A new Lancet Infectious Diseases study strengthens support for strict social distancing measures to help limit the spread of SARS-CoV-2, the virus that causes novel coronavirus disease (COVID-19).
Using simulation models, researchers in Singapore estimated the number of SARS-CoV-2 infections that would occur at 80 days after the first 100 cases of community spread were confirmed, assuming that 7.5% of infections were asymptomatic.
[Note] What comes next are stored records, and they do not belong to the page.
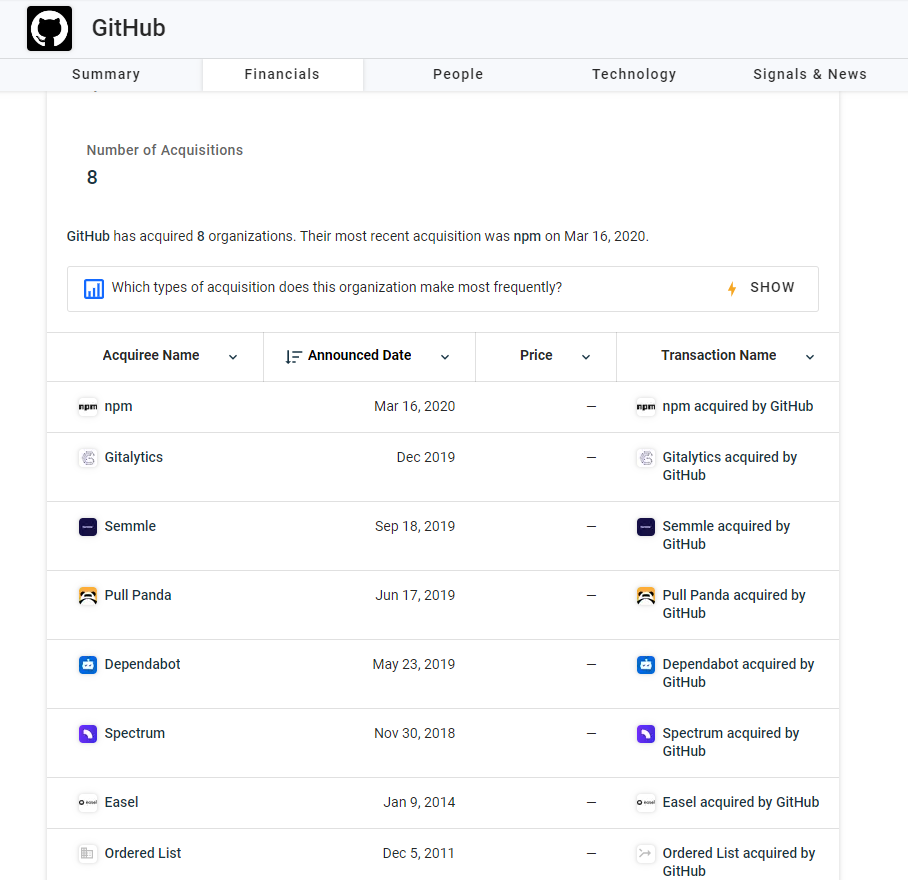Screen dimensions: 908x880
Task: Open the Ordered List acquiree link
Action: [142, 853]
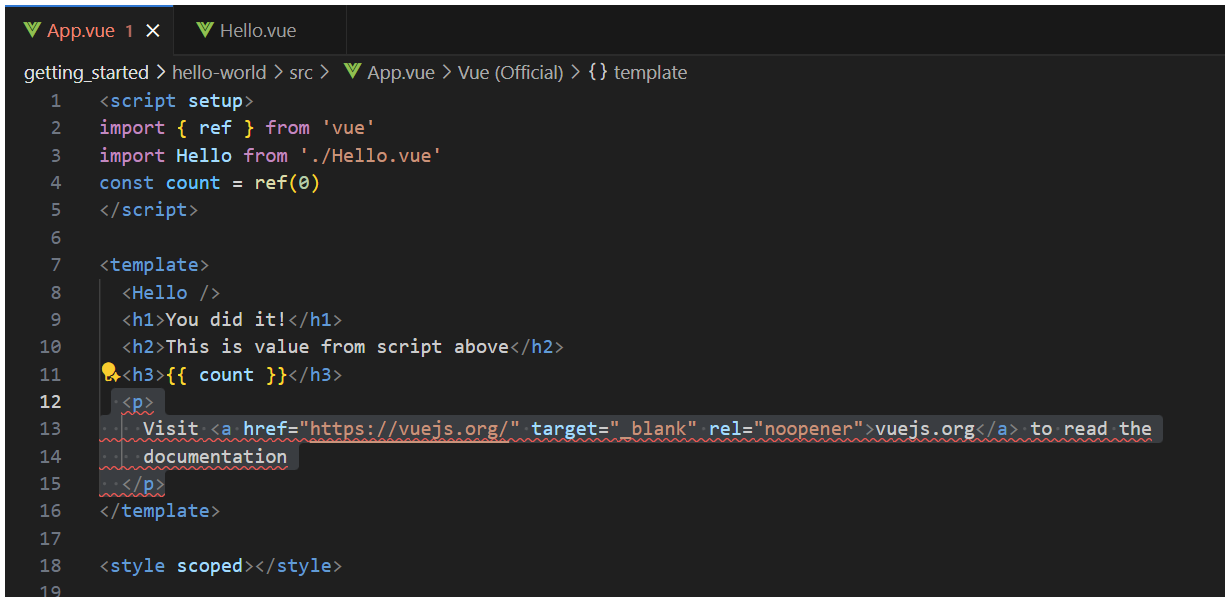
Task: Expand the src breadcrumb segment
Action: click(301, 72)
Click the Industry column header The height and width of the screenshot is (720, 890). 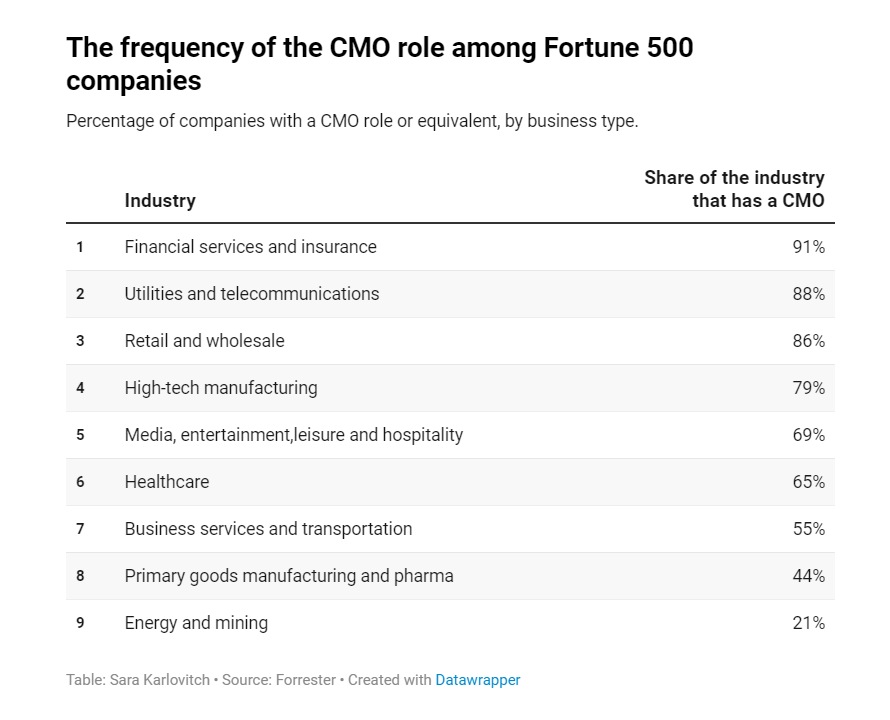[x=160, y=200]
In a scenario when the virus was least infectious (assuming each case infects another 1.5 people), a median 279,000 infections would occur by day 80. This would decrease with increasing social distancing measures, dropping to 1800 when all of the following were enacted: isolation of infected individuals plus family quarantine, workplace distancing, and school closures.
Of note, assuming a more infectious virus (one case infects another 2.5 people), there would be over 1.2 million infections at day 80 with no social distancing measures — and 258,000 with all measures in place.
Elsewhere, a JAMA viewpoint looks at the high case-fatality rate in Italy — 7.2% as of mid-March. The authors note this could be related to three factors: 1) nearly one-fourth of Italy’s population is age 65 and older; 2) some deaths may have been due to comorbid illness rather than the SARS-CoV-2 infection; and 3) mild and asymptomatic cases were rarely tested after late February and thus were not included in the denominator.